Hosting games at the new place is helping get my hobby back on track since the local gaming store closed four months back. The experience has been positive all around. I’m reminded of my early days of gaming, when the experience was at home or going over to a friend’s house to game rather than meeting in a generic retail space. I grew up in a rural area, and never visited anything like a game store, unless you count hanging out in the gaming aisle at Toys’R’Us. There is something satisfying about hosting a game at home–preparing snacks and drinks to share with guests, feeling a sense of privacy at the table from public eyes, and truly making the tabletop experience a social activity.
So, with that in mind, I want to share what two friends each shared with me this week–items which reminded me of my early days of tabletop gaming. The first was from a relatively new friend–we’ve played a lot of Edge of the Empire RPG sessions together, along with talking about Shadowrun, Mouse Guard, and other roleplaying games. He gave me two boxes of lead figures which have been sitting in a box for at least 30 years, still with the original packaging foam intact.

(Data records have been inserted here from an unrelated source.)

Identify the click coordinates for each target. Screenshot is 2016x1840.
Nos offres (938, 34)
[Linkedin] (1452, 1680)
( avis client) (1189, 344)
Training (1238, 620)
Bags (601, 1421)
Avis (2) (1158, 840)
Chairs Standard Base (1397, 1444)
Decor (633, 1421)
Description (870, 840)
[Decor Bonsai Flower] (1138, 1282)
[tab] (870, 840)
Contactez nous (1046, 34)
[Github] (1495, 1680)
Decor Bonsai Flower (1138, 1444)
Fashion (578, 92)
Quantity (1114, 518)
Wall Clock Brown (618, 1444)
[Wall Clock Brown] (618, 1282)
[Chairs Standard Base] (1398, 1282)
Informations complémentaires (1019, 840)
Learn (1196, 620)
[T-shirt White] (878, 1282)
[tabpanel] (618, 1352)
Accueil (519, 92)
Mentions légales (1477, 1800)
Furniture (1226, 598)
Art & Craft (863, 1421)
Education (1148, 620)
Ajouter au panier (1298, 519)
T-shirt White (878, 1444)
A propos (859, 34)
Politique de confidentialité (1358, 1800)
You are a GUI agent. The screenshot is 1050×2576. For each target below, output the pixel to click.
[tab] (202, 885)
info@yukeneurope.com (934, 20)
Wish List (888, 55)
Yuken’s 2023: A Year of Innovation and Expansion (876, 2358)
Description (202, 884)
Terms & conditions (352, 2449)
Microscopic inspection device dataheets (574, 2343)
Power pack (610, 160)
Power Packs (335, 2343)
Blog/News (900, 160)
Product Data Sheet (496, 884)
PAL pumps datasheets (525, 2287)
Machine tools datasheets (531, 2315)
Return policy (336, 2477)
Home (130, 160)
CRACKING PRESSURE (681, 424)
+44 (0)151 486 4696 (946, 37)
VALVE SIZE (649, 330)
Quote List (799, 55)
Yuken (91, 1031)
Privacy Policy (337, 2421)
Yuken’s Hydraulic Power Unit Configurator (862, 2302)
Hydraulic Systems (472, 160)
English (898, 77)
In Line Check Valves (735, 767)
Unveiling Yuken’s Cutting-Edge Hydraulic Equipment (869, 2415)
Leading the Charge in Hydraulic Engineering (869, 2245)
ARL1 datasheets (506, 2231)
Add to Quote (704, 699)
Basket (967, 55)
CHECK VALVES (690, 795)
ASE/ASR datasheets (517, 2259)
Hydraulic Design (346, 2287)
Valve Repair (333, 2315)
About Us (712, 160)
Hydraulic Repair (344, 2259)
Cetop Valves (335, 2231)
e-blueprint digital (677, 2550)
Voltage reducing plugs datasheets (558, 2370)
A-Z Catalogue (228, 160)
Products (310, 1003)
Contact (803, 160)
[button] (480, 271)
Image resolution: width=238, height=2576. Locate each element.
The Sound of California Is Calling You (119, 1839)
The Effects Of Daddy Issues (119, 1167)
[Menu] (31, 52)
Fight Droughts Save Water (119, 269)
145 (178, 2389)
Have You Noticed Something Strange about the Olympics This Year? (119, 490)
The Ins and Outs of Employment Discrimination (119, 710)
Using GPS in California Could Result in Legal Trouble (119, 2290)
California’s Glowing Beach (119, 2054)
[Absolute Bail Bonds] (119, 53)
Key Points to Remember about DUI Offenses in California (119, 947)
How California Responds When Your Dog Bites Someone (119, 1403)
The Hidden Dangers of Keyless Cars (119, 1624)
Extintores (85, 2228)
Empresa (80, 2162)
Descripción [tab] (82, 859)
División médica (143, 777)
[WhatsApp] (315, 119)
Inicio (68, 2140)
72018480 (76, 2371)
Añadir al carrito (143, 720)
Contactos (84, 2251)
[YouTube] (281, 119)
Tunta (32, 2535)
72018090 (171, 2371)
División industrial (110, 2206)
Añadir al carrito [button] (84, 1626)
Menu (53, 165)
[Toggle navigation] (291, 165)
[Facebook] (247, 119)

These are the just like the lead figures I remember playing D&D with when I was in third grade, over at a friend’s house. He didn’t know how to paint them, so we just used them out of the box, and he had maps drawn on construction paper. I remember being intrigued by how I could use a sword tip of a figure to write on a piece of paper, just like a pencil at school.
When I was older, I was still playing D&D in high school, and I remember playing in a friend’s attic with figures–he had all of them painted with enamel paints. And they were ugly compared to what I see on the tabletop these days. But we still had fun with them.
The other gift was an online link to a PDF of the old Star Frontiers game. I may have started with D&D, but my favorite RPG in 4th grade was an epic science fiction opera with a range of aliens, huge starships, and wild adventure on a variety of worlds. I played a shapeshifter, and during lunch breaks and on Friday afternoons when the kids caught up on their homework for the week were allowed to read or play quietly in the back of the classroom, I played Star Frontiers with a couple other boys.
Sure, everyone remembers Gamma World, and I played that during my Junior High years. But Star Frontiers was more like Star Wars than the goofy post-apocalyptic setting of Gamma World. I don’t remember any particular adventures, just a vague notion that we had our own starship and explored some maps printed on graph paper.
Anyway, I don’t know if I’m going to paint those lead figures–I like having something which reminds me of my youth, as they are. And what young gamer would believe me if I told him they were lead under a layer of acrylic paint? Just the same that I probably won’t run a session of Star Frontiers–I enjoy the dynamic of the Edge of the Empire system from Fantasy Flight Games, and I have a hard time bringing myself to roll an old fashioned d20, and forget about trying to track the progress of the PCs using graph paper. Still, I appreciate those particular friends sharing these things with me.